They are drought tolerant and grow well in drier, poorer areas of the garden where other plants often fail. The fragrant flowers contain high levels of nectar which attracts bees and butterflies and they can also help deter cats as they seem to dislike the smell!
If you looking into pruning Lavender you will see some gardeners say prune them back hard whilst others advise against this as they may not survive. So do you prune them or not?
The answer is simple, it depends on which type of Lavender you have. There are two ways in which you can prune Lavender, so we will discuss firstly how to prune the common English Lavender (Lavandula angustifolia)
Pruning English Lavender
We recommend not pruning any Lavender in it’s first year of being planted as you want to try and encourage root growth and pruning will encourage foliage growth which may prevent them putting out new strong roots.
English Lavender is the hardiest of all Lavender and is often used for creating low growing, formal hedging. The needle foliage is silver-green and it produces scented spiked blue flowers which the bees love. They really do need pruning every year as they soon become woody and pruning keeps them compact and bushy.

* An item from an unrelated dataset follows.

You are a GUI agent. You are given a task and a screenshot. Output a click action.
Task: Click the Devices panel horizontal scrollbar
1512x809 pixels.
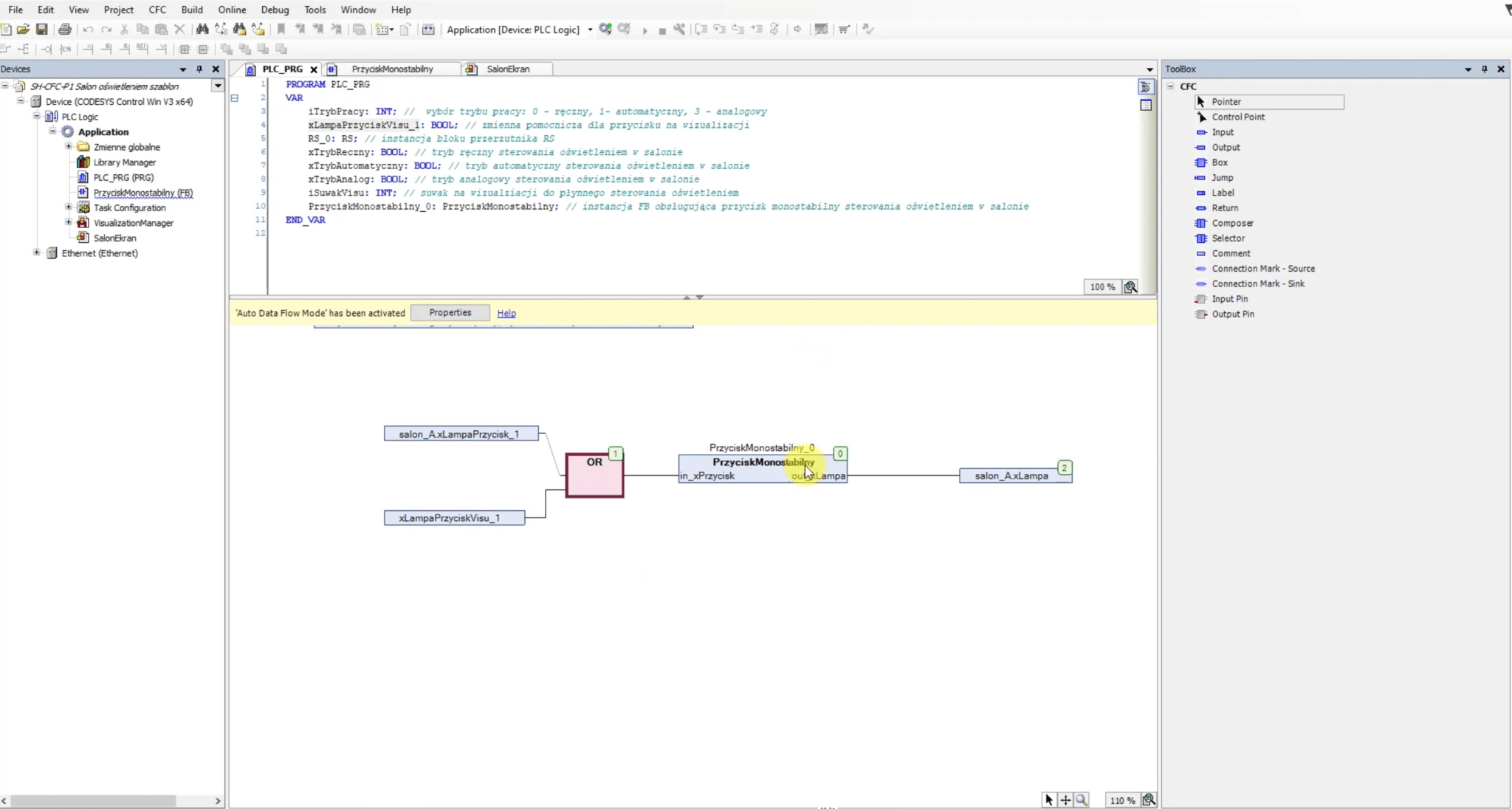click(92, 801)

They usually flower around mid-summer and can be pruned back hard after flowering which is usually around August. Cut back by around half and into the woody stems if needed, leaving them pretty bare. They will grow from woody stems and will put enough growth on to provide them with some protection through the winter before putting on lots of new growth the following spring.
Pruning more tender Lavender cultivars
If you have one of the more tender types, such as the lavendins (Lavandula x intermedia) which flowers until around August or one of the French or Spanish Lavender then you should not prune these types back hard. French and Spanish Lavender are identifiable by the tufted ears on the top of the flowers.
These more tender Lavender will not recover from a hard pruning. They only need trimming back after flowering by a couple of inches to trim them into shape. Trim back to green growth where the new growth will shoot from.
Although we recommend pruning after flowering, usually in the late summer, they could also be pruned in spring before new growth has started if you prefer. All Lavender will benefit from dead heading (removing faded flowers) throughout the summer.
Tender cultivars may need winter protection
We recommend growing tender varieties such as French and Spanish Lavender in pots or containers so they can be protected over winter from the worst of the weather. They do not like being wet and damp so are best moved into a greenhouse or placed against a wall or fence for the winter where they will be sheltered from the rain. It is best to let the soil become dry rather than being damp and only water when the soil becomes dry.
As Lavender thrive in poor dry soils they don’t require much feeding but we do recommend feeding them in spring, potash which encourages more flowers and better colour. Never feed with a nitrogen feed as this encourages weak sappy growth.